As for Denise's cholesterol count, Vytorin lowered her level but not to low enough to please her doctor. "It was also supposed to reduce plaque but of course that hasn't occurred," she says. "As soon as I saw the ad on TV I said, 'Ohmigod, this drug can be doing more harm than good', and I immediately stopped taking it. Then I talked to my doctor and he switched me to another med. He told me that a lot of other patients did the same—they took an alternative drug when they heard the news."
(Refills for Vytorin have fallen nearly 25 percent since the news broke; new prescriptions are down by 40 percent.)
"I'm now scheduled for some stress tests and more heart tests," says Denise. "I think the FDA should have done a better job at monitoring Vytorin, especially if it can lead to a heart attack. Where is the research? I missed a lot of hours at work to get all these tests and it has made me feel really tired.
"Now I am on Crestor. So far I haven't experienced any side effects but it is too soon to tell if my cholesterol levels are going down. I am very worried that Vytorin has caused damage because I don't want to die of a heart attack at such a young age. And I have three kids and one grandchild to worry about."

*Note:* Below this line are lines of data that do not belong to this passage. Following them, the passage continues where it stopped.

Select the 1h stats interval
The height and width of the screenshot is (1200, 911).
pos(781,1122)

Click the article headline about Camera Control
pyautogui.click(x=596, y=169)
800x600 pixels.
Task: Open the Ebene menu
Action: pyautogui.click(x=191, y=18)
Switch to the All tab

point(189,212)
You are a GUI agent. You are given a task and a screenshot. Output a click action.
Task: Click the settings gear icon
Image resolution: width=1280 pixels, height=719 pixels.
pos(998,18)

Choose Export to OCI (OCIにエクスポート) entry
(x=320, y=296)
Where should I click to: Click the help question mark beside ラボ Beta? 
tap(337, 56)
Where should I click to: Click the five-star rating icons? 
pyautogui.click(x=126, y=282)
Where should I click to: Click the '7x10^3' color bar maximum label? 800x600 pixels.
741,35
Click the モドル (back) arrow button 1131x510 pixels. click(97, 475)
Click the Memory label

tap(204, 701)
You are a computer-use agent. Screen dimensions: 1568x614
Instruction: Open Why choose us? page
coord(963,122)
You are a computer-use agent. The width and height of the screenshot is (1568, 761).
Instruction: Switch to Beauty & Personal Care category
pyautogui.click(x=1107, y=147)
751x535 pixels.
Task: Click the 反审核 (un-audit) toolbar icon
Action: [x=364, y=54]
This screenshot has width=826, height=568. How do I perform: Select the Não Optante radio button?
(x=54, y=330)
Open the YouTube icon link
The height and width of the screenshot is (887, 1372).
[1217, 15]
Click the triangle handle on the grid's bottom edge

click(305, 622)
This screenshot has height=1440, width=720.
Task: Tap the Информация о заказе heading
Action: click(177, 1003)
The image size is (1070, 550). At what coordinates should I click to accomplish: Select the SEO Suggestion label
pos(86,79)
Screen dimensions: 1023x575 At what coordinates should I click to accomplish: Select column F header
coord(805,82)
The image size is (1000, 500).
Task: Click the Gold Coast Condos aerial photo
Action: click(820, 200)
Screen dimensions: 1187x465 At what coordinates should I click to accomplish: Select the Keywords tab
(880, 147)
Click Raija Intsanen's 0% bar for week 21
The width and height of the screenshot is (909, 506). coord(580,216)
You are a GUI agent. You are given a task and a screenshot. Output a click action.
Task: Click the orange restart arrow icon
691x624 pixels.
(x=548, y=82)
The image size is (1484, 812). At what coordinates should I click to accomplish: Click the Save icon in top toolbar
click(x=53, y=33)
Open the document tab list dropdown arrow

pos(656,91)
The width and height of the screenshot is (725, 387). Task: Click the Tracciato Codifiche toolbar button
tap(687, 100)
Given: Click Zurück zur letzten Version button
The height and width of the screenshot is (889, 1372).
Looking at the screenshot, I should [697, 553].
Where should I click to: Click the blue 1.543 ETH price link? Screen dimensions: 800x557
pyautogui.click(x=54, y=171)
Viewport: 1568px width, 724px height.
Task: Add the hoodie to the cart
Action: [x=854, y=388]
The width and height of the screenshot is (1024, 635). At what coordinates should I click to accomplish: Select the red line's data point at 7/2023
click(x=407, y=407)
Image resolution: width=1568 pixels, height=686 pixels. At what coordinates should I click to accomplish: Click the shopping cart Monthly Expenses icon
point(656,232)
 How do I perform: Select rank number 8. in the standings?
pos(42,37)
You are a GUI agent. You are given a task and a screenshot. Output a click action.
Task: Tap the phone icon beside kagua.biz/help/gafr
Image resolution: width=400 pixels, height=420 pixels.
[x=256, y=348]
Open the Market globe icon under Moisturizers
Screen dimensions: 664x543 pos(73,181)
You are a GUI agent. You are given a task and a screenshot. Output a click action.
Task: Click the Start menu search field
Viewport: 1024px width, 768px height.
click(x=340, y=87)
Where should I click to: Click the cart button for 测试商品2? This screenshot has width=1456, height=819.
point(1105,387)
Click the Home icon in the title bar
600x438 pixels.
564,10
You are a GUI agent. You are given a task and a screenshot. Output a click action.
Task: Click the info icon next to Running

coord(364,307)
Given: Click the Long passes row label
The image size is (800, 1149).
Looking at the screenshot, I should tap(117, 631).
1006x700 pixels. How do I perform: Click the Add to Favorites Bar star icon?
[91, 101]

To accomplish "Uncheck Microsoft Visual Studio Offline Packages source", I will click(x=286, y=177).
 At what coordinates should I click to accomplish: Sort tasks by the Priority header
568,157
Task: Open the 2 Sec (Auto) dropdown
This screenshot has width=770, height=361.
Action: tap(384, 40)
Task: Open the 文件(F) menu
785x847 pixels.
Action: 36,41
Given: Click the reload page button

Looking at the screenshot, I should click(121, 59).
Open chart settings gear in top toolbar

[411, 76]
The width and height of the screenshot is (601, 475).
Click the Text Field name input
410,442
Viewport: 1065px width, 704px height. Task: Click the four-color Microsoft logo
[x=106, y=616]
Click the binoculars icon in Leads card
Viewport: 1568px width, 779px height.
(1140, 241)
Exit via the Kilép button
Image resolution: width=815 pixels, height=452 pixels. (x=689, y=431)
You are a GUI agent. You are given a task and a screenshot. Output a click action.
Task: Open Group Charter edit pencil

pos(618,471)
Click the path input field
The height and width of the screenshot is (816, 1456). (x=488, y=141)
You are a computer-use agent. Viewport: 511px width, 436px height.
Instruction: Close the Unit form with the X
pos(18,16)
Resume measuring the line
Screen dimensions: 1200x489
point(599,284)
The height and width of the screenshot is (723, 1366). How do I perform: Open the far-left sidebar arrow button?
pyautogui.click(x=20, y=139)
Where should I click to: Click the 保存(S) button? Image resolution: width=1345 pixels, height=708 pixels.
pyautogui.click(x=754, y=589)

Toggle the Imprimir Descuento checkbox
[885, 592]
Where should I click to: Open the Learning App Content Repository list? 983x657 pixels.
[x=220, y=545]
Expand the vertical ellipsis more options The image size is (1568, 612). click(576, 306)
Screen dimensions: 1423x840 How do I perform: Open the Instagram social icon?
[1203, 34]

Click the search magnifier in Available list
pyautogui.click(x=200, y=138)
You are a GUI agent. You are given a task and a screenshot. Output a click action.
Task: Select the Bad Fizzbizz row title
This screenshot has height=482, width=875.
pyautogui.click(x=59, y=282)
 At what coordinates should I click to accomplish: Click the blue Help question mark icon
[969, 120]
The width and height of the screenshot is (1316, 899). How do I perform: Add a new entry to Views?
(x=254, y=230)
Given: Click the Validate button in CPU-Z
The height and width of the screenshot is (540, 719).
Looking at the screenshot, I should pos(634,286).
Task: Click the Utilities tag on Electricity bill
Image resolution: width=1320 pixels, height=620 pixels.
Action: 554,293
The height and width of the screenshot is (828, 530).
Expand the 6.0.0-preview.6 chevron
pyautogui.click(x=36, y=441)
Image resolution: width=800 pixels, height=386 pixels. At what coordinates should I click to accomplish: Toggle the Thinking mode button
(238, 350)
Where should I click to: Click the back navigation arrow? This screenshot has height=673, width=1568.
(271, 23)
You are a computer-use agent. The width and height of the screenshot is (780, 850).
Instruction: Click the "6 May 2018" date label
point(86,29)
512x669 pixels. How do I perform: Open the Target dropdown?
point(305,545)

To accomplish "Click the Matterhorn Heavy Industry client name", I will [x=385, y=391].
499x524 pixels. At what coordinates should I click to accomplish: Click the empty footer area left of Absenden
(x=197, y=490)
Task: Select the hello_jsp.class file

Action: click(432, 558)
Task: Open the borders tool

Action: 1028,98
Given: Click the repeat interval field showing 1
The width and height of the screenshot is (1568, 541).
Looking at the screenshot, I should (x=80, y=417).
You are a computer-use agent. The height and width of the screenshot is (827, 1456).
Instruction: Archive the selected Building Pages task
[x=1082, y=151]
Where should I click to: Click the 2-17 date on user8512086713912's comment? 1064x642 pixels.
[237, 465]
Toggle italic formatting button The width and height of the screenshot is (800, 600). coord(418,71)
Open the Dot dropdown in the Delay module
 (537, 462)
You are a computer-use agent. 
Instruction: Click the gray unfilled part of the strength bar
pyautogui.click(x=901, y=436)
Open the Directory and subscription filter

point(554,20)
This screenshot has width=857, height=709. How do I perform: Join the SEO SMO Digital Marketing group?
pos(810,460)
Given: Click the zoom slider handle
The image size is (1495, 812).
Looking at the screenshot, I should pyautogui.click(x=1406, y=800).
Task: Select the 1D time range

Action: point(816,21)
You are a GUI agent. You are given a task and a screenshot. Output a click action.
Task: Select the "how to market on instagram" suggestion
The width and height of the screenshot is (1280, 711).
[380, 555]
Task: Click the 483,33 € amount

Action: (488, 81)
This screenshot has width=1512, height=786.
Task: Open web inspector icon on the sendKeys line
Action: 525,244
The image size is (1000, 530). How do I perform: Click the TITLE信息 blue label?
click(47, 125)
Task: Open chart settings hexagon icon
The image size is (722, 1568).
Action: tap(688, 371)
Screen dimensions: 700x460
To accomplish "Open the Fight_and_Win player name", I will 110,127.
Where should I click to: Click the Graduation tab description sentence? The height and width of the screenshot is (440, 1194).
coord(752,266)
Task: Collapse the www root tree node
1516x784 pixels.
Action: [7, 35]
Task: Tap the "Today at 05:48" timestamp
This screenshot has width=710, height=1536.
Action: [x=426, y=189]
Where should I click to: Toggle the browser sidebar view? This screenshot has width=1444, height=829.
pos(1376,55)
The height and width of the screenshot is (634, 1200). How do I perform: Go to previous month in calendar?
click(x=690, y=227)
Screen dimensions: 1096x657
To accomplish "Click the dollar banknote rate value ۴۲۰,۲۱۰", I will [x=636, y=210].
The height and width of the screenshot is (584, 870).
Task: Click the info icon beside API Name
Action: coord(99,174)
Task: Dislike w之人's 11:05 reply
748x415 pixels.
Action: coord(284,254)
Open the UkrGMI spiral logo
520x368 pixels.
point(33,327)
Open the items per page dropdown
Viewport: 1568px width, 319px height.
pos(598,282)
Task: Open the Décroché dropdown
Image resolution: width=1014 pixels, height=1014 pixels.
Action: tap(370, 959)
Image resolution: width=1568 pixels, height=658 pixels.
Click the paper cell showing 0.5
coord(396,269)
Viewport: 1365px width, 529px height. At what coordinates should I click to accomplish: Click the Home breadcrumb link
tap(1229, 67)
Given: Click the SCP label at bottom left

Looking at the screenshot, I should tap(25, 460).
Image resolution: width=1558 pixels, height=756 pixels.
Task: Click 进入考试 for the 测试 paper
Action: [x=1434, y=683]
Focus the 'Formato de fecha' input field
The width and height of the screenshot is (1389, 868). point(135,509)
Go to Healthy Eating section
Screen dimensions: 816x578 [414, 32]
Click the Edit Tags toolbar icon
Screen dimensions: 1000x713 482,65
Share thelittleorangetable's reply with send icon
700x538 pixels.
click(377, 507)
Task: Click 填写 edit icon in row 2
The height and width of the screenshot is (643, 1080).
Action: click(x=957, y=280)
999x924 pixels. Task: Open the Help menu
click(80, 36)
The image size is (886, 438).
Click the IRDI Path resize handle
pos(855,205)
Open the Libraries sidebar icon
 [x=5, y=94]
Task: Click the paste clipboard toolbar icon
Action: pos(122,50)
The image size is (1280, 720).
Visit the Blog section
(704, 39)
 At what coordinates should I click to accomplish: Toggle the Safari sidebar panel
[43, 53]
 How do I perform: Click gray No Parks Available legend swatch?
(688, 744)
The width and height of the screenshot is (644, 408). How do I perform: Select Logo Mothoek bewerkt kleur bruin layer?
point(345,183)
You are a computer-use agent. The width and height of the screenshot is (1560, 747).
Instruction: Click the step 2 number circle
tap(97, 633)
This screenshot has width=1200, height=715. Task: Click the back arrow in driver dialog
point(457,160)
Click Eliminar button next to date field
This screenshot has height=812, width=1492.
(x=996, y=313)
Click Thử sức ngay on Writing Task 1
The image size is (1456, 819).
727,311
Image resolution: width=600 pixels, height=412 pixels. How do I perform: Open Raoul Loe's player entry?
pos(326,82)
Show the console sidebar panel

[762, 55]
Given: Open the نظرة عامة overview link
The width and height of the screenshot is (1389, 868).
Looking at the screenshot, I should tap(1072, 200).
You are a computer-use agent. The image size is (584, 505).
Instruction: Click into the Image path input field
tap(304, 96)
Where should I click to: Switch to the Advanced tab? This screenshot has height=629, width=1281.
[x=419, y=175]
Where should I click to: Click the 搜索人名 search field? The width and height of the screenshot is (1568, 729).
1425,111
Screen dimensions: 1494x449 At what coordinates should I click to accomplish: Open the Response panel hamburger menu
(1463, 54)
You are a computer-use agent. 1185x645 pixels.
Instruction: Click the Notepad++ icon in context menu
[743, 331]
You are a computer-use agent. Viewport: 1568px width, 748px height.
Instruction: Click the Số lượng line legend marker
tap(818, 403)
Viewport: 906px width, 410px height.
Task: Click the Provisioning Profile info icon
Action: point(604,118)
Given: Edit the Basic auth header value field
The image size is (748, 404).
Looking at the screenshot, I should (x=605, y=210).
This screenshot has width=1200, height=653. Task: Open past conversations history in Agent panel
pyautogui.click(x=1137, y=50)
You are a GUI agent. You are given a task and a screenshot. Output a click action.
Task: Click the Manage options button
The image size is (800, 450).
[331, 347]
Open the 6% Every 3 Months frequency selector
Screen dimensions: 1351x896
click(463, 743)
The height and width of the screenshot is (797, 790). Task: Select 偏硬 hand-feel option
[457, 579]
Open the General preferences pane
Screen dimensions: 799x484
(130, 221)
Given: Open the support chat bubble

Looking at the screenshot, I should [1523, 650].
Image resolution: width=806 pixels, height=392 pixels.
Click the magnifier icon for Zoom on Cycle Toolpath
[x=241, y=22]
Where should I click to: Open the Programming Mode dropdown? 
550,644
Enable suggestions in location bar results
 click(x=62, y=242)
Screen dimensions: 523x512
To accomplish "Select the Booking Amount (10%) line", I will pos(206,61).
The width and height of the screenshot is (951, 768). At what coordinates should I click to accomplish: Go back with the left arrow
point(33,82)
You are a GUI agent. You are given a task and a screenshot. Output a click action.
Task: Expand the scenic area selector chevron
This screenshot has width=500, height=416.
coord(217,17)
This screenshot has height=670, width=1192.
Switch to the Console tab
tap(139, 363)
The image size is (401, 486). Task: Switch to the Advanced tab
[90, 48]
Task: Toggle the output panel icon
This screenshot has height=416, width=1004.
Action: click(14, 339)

Vytorin is prescribed over 100,000 times each day generating over $5 billion in annual sales for Merck and Schering-Plough. The ENHANCE study suggests that Vytorin, which costs around $3 per pill, is no more effective than Zocor alone, which cost less than one third of the price.
"This drug doesn't work. Period. It just doesn't work," said Steven Nissen, head of cardiology at the Cleveland Clinic. He advises not to prescribe Zetia except as a last resort.
U.S. Rep. Bart Stupak, a Michigan Democrat helping to lead a congressional investigation of the study, said, "It is easy to conclude that Merck and Schering-Plough intentionally sought to delay the release of this data."
Of more concern is that clinical outcomes of the study indicate Vytorin may actually be doing more harm than good when it comes to cardiovascular problems. Vytorin was shown to have slightly higher numbers of heart attacks, strokes, and revascularizations.
Nissen wants the public to be aware of the ENHANCE study, mainly because a bombardment of advertising prompted too many patients and their doctors to take Vytorin instead of more intensive statin therapy--which should be "the first, second, and third choice as much because of its positive effect on inflammation and levels of HDL, or good cholesterol, and because it lowers LDL," explained Nissen.
Bottom line: patients should have their bad cholesterol lowered based on their personal risk, and that often requires drugs. And the jury is still out on Vytorin.